**EXERCISE INSTRUCTIONS**
Wherever the line with "This screenshot has width=1168, height=690." sits in the listing below, transcribe from it up to and including the line with "Viewport: 1090px width, 613px height.", exactly, and leave the remaining lines out.

**RECORDS FOR THIS EXERCISE**
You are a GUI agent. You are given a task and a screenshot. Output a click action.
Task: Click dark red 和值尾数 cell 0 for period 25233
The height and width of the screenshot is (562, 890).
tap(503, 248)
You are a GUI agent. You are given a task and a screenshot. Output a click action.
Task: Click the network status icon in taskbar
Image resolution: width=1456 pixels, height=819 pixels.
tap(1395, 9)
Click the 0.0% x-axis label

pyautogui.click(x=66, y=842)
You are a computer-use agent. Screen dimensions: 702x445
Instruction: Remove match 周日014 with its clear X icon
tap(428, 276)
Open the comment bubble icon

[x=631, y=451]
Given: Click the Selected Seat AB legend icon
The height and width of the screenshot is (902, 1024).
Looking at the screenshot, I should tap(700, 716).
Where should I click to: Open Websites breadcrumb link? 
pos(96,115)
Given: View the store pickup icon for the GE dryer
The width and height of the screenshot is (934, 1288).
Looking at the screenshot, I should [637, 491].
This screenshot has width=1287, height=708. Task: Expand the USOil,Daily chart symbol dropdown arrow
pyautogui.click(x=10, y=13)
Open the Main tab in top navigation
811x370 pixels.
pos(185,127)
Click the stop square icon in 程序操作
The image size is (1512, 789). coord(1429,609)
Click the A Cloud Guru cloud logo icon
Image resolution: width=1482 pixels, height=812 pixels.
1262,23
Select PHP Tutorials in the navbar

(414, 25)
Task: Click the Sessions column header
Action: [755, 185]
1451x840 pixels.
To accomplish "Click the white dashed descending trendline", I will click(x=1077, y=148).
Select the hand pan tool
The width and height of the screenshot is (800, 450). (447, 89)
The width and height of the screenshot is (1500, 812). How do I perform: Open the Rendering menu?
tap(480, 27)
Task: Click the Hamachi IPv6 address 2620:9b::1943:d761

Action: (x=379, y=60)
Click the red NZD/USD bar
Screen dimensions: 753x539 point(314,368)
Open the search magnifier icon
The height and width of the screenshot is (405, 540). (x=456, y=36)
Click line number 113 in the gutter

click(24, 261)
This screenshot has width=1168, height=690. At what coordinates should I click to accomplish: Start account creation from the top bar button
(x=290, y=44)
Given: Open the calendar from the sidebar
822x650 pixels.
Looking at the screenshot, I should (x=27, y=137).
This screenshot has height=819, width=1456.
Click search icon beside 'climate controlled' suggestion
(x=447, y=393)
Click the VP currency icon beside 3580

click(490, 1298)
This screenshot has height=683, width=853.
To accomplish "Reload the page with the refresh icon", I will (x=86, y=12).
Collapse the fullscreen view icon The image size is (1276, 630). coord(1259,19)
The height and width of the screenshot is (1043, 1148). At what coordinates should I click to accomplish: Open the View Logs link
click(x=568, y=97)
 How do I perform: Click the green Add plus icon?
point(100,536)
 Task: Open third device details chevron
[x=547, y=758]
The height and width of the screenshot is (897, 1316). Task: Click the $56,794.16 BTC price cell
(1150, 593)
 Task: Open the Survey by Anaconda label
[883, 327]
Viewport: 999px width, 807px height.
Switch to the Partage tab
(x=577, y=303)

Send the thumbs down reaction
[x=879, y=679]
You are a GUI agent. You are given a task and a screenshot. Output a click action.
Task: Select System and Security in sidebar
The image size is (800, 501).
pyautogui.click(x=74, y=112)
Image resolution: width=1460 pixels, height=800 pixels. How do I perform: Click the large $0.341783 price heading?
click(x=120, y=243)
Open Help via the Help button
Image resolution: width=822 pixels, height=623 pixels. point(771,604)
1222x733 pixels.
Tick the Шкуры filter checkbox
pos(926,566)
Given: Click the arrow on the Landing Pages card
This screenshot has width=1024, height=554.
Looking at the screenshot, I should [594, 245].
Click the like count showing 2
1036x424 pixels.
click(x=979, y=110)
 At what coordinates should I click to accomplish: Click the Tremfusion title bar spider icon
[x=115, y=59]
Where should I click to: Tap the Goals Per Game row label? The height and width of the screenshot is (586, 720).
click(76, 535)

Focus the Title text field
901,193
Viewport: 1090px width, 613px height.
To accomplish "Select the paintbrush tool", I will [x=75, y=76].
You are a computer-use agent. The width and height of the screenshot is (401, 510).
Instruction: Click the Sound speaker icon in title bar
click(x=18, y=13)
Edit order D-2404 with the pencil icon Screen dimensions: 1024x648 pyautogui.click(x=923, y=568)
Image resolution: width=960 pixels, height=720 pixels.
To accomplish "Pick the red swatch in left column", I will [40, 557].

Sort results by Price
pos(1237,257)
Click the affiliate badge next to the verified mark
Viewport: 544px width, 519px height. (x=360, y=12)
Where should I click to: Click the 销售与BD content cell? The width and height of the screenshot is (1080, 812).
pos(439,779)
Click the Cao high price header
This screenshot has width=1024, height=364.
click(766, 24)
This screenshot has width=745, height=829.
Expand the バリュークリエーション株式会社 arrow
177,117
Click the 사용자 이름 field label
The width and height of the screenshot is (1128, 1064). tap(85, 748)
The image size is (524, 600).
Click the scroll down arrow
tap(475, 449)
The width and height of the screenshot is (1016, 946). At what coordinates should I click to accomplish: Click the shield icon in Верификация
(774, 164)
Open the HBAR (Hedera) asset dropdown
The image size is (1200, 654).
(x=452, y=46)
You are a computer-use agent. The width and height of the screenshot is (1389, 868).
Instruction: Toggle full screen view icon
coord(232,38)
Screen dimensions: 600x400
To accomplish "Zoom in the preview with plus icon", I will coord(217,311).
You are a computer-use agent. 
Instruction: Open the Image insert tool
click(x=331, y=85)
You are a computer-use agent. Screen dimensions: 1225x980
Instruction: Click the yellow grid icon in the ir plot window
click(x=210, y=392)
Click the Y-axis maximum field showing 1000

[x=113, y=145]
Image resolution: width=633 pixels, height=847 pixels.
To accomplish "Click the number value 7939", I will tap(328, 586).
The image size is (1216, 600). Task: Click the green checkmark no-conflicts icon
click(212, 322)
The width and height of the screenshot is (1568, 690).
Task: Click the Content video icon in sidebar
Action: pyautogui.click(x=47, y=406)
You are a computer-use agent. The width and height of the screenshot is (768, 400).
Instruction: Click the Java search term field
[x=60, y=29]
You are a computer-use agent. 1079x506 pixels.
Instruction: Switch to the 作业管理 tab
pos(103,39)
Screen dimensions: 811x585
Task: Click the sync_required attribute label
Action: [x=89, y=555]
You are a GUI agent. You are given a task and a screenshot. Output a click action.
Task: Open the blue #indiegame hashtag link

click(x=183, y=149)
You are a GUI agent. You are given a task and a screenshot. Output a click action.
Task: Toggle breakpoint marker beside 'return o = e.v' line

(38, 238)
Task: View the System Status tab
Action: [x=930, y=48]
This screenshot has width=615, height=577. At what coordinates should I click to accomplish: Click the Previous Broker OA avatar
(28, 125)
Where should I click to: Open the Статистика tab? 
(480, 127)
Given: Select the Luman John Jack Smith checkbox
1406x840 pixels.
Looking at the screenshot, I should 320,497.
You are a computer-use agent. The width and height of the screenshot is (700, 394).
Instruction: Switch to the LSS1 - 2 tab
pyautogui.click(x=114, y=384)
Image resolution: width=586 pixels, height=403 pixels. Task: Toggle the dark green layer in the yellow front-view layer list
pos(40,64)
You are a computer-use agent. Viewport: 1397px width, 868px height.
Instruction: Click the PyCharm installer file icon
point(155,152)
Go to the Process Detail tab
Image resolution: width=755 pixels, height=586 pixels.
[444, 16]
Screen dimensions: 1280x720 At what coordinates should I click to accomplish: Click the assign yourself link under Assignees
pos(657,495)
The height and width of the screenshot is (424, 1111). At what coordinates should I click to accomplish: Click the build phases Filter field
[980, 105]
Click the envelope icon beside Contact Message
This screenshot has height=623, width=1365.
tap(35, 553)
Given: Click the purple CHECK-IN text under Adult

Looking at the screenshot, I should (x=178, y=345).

**OUTPUT BELOW**
This screenshot has width=1168, height=690. At what coordinates should I click to accomplish: Start account creation from the top bar button
(x=290, y=44)
Given: Open the calendar from the sidebar
822x650 pixels.
Looking at the screenshot, I should (x=27, y=137).
This screenshot has height=819, width=1456.
Click search icon beside 'climate controlled' suggestion
(x=447, y=393)
Click the VP currency icon beside 3580

click(490, 1298)
This screenshot has height=683, width=853.
To accomplish "Reload the page with the refresh icon", I will (x=86, y=12).
Collapse the fullscreen view icon The image size is (1276, 630). coord(1259,19)
The height and width of the screenshot is (1043, 1148). At what coordinates should I click to accomplish: Open the View Logs link
click(x=568, y=97)
 How do I perform: Click the green Add plus icon?
point(100,536)
 Task: Open third device details chevron
[x=547, y=758]
The height and width of the screenshot is (897, 1316). Task: Click the $56,794.16 BTC price cell
(1150, 593)
 Task: Open the Survey by Anaconda label
[883, 327]
Viewport: 999px width, 807px height.
Switch to the Partage tab
(x=577, y=303)

Send the thumbs down reaction
[x=879, y=679]
You are a GUI agent. You are given a task and a screenshot. Output a click action.
Task: Select System and Security in sidebar
The image size is (800, 501).
pyautogui.click(x=74, y=112)
Image resolution: width=1460 pixels, height=800 pixels. How do I perform: Click the large $0.341783 price heading?
click(x=120, y=243)
Open Help via the Help button
Image resolution: width=822 pixels, height=623 pixels. point(771,604)
1222x733 pixels.
Tick the Шкуры filter checkbox
pos(926,566)
Given: Click the arrow on the Landing Pages card
This screenshot has width=1024, height=554.
Looking at the screenshot, I should [594, 245].
Click the like count showing 2
1036x424 pixels.
click(x=979, y=110)
 At what coordinates should I click to accomplish: Click the Tremfusion title bar spider icon
[x=115, y=59]
Where should I click to: Tap the Goals Per Game row label? The height and width of the screenshot is (586, 720).
click(76, 535)

Focus the Title text field
901,193
Viewport: 1090px width, 613px height.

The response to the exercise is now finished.